Source data |

------------

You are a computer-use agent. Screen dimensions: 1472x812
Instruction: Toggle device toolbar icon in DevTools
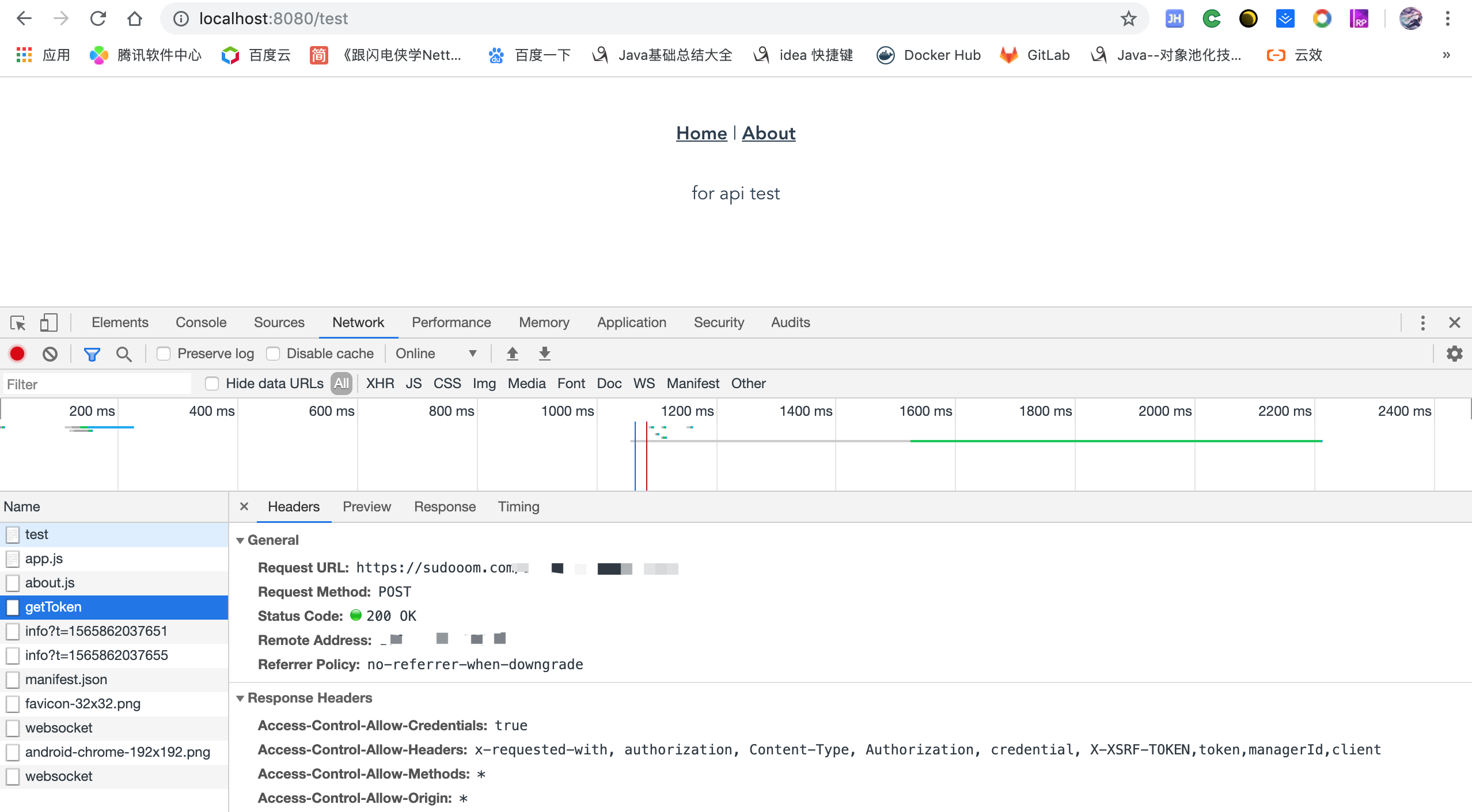48,322
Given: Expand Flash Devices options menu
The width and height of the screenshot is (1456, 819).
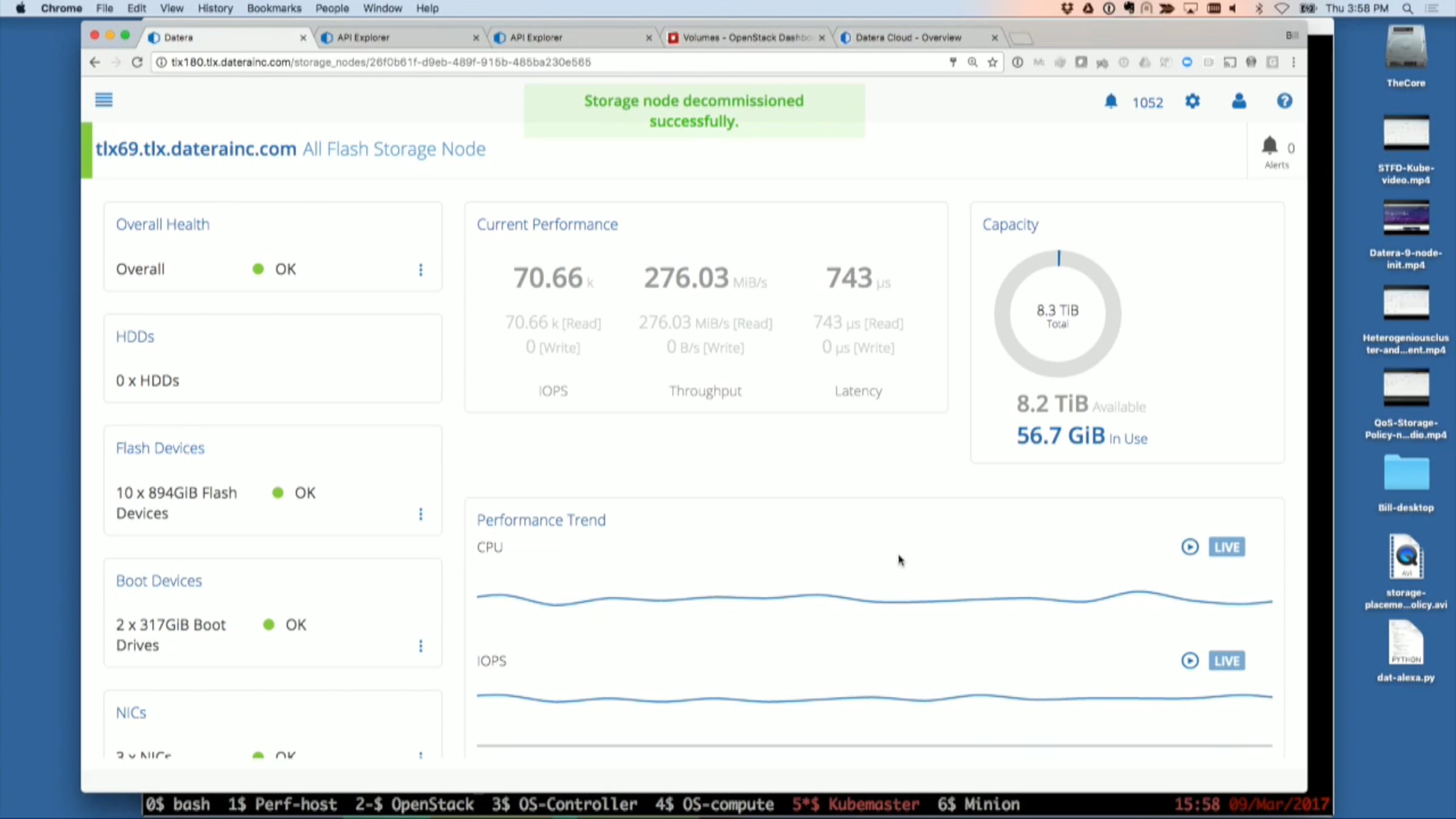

------------

Copy out every entry above word for word; omit the images.

You are a computer-use agent. Screen dimensions: 1472x812
Instruction: Toggle device toolbar icon in DevTools
48,322
Given: Expand Flash Devices options menu
The width and height of the screenshot is (1456, 819).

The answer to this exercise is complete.